As many of you are aware I became anosmic due to a very bad dose of flu 10 years ago. I had no idea this would result in me becoming anosmic and it took me weeks to realise that my ‘proper’ sense of taste would not come back because I couldn’t smell anything. Some food had no taste at all and some foods I would have picked as a favourite ingredient to add to any meal now tasted disgusting.
This was probably my parosmia stage and I know I lost weight because eating was no longer enjoyable. After this stage began to pass I tried to force myself to eat and the opposite happened I put on weight! I felt I had to eat even though I never felt hungry and I very rarely do even now but I had decided I had to eat to get ‘better’.
So few people seemed to have even heard of the word anosmia let alone knew what it meant all those years ago. The only positive result of Covid, if there could ever be one, is that losing your sense of smell and taste due to being ill from a virus is now known about by more people. However, I am still not convinced that anyone who hasn’t experienced smell loss can fully understand the impact it has on your day to day life. That was one of the reasons I set up my Twitter page 2 years ago to try to offer sympathy and an understanding of how tough it can be to new anosmics who have Long Covid. At first I tried to explain how I had learnt to cope with it when it first happened to me. I was amazed at how many people responded from all over the world and not just new anosmics.
I admit that I didn’t know that people could be born without a sense of smell until I started my own research into anosmia.I have been in touch through Twitter with so many fellow anosmics including Congenital Anosmics. All these tweets have helped me to have a greater understanding of how we all live with a lack of taste and smell and I still tweet because I want to do everything I can to ensure more people know about anosmia.
I volunteer for 2 different organisations on a regular basis. One is at a charity shop and all my fellow volunteers are now fully up to date with what anosmia is! I am glad I explained about my anosmia as it has been very helpful for one of the team who temporarily lost her sense of smell after contracting Covid. She felt she could ask me anything as I would understand. She said she felt less alone because she could talk about it with someone who knew what it was like.
The other organisation I volunteer for is for our local National Park where our role is to help visitors, especially ones new to the area, get the most out of their visit. I’m lucky all these duties are outside in the glorious countryside.
I don’t always volunteer with the same people, you just join on the online diary. Recently I worked with a volunteer I hadn’t met before. We got chatting as we walked the path and half way through our shift we both agreed to have a break at a local community run café. I, as usual, took a while to choose what to eat. Is the texture good for me? What might I get from the taste? Etc,etc.
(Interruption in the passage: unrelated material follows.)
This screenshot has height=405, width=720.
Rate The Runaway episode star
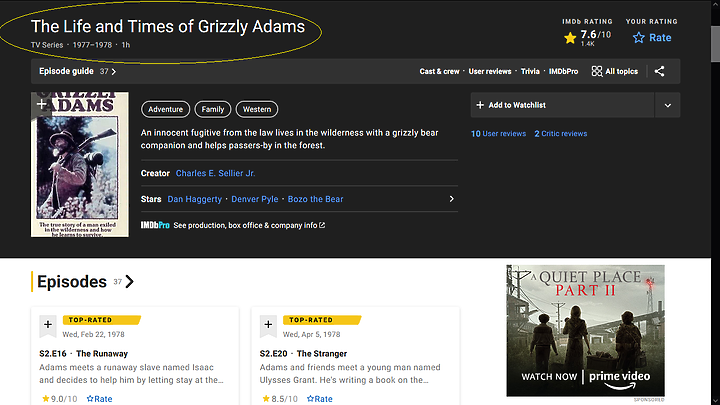91,398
Once we had been served she asked me if they hadn’t got anything I liked or was it because I was gluten intolerant or maybe vegan as it had taken me so long to decide. I explained to her that I was anosmic. She had never heard of this before it being mentioned as a symptom of Covid and that it was a temporary thing. This led onto me explaining how long I had been anosmic and then as we chatted I told her about other ways people became or were anosmic. It was Congenital Anosmia that really caught her attention.
It turned out that her son had never had a sense of smell. When he was little he used to ask her if it would ‘grow’ like he did. She had no idea it was a known about condition. His inability to smell or taste properly had never bothered them or him. They had just accepted that was the way he was. She was delighted she could finally explain to him, even though he was now grownup, that he had been born with Congenital Anosmia. No GP or other medical professionals had ever explained it to them. I said I wasn’t surprised to hear that.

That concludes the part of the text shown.